Well, as I said, I had once all but decided I could not deal with a life of practicing the law. While I love many of the people I've met in Law School, I can't stand the Law Student Mentality.

And I don't think it may get much better when we pass the Bar.

I just keep asking myself this question--

If we can't even be honest with ourselves, how can we be honest with our clients?

If you will allow yourself even this brief moment of clarity, you will admit that you are not honest with yourself most of the time . . . or at least half of the time, right?

I am not asking you to start examining yourself through this statement. Do with it what you will. But at least admit as much . . . and then go on about your business.

I just don't want to live my life the way most lawyers do, especially trial lawyers.

I just want to be confident and content with what talents I've been given and the simplest life I can create for myself.

That is why I am the most blessed Law Student . . .

Because I think I may have the opportunity to do just that.

Right now, I am doing just exactly what I want to do.
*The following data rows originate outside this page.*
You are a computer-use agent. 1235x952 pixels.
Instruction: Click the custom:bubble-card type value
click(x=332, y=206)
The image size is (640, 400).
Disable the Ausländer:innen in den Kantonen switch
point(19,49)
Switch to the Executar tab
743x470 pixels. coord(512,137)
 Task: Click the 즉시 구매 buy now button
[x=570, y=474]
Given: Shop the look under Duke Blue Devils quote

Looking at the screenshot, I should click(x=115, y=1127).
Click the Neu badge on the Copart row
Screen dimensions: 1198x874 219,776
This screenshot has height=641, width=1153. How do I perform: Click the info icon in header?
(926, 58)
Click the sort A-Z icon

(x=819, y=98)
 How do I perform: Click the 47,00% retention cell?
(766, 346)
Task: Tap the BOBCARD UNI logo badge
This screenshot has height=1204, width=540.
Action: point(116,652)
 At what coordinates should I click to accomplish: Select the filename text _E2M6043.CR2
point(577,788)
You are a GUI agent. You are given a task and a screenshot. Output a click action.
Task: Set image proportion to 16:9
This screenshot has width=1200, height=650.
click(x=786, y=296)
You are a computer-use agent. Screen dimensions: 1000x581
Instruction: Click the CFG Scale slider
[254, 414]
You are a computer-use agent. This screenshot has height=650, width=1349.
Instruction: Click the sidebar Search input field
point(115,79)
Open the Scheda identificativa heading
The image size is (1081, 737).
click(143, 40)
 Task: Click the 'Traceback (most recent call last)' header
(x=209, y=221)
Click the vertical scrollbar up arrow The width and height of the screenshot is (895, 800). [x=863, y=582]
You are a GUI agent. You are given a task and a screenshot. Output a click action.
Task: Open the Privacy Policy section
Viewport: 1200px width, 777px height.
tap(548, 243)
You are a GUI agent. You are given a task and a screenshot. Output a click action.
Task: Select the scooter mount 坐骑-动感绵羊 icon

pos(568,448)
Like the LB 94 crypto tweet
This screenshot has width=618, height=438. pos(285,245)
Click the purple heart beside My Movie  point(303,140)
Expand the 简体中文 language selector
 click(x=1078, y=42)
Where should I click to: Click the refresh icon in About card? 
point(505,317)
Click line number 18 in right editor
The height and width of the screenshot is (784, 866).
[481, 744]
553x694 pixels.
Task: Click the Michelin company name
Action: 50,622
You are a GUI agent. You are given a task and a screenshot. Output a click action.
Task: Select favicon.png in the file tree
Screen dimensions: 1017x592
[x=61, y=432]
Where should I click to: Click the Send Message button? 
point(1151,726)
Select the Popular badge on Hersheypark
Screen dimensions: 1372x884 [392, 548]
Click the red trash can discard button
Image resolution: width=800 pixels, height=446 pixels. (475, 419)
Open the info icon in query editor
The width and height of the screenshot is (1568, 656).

And I don't feel the pressure or need to do more, strive to get more, or pretend to be more than I am.

As a Law Student, I have a boss who trusts me enough to give me complete control over work that I find satisfying. As a Law Student, I am responsible for at least 3 separate civil rights law suits filed in Federal Court. I determine the strategy, I control the pleadings, and I direct discovery.

And I haven't once had to pretend I am something greater than I know myself to be in order to gain his confidence and obtain this responsibility. I have been true to myself.

As a Law Student, I have a wife who is far from perfect. But now she tries really hard to be all that I need. And even when she fails, and it seems she isn't trying at all, I can still see the struggle that goes on in her heart. That's all I need.

As a Law Student, I will be a father very soon. And my "career" has never seemed less important to me. Life is far too short to spend it all at the office, making money, when I am missing out on life with my wife and my baby girl.

As a Law Student, I have decided a "career" is not even what I'm looking for in this world. I want to do work that will mean something to me. I don't want to create a life seperate from my family that will become a monster I can't control, that will demand my time and energy and attention in order to make it grow. I will strive to be a great husband, a great father, and a great citizen. I will be the attorney these other things create in me.

As a Law Student, I was given the opportunity to represent the strength of my school by becoming the first selected for consideration by the Department of Justice's Attorney General's Honors Program. I interviewed in October, and as far as I know I am still being considered. I was not given this opportunity because I am better than my classmates. And I hope that if selected, it will only be a reflection of my character and potential--and I never mistake it for more.

If any Law Students are still reading this blawg--or have suffered through this beating of a long post, for that matter--let me give you a little advice about Law School . . .

You don't have to be Order of the Coif. That doesn't make you happier, and it won't make you a better person. Especially not if you've given up your life to achieve it.

I am not advocating you become a slacker. But I think Law Professors have unrealistic expectations and reward unbalanced behavior.

Do your best, yes. But your best does not have to include spending all of your time studying in order to compete for the A. Mediocrity in the classroom can still be rewarded by a dynamic and more fulfilling life at home.

So Law School is full of struggles and lots and lots of Misery. But don't let your life become about Law School.

Your life just has Law School in it. That's the simple fact.

Make your life about maintaining conviction and determined joy while and when the struggles of life as a Law Student occur.

Then you will become more than just a lawyer. You will become a better and more complete person.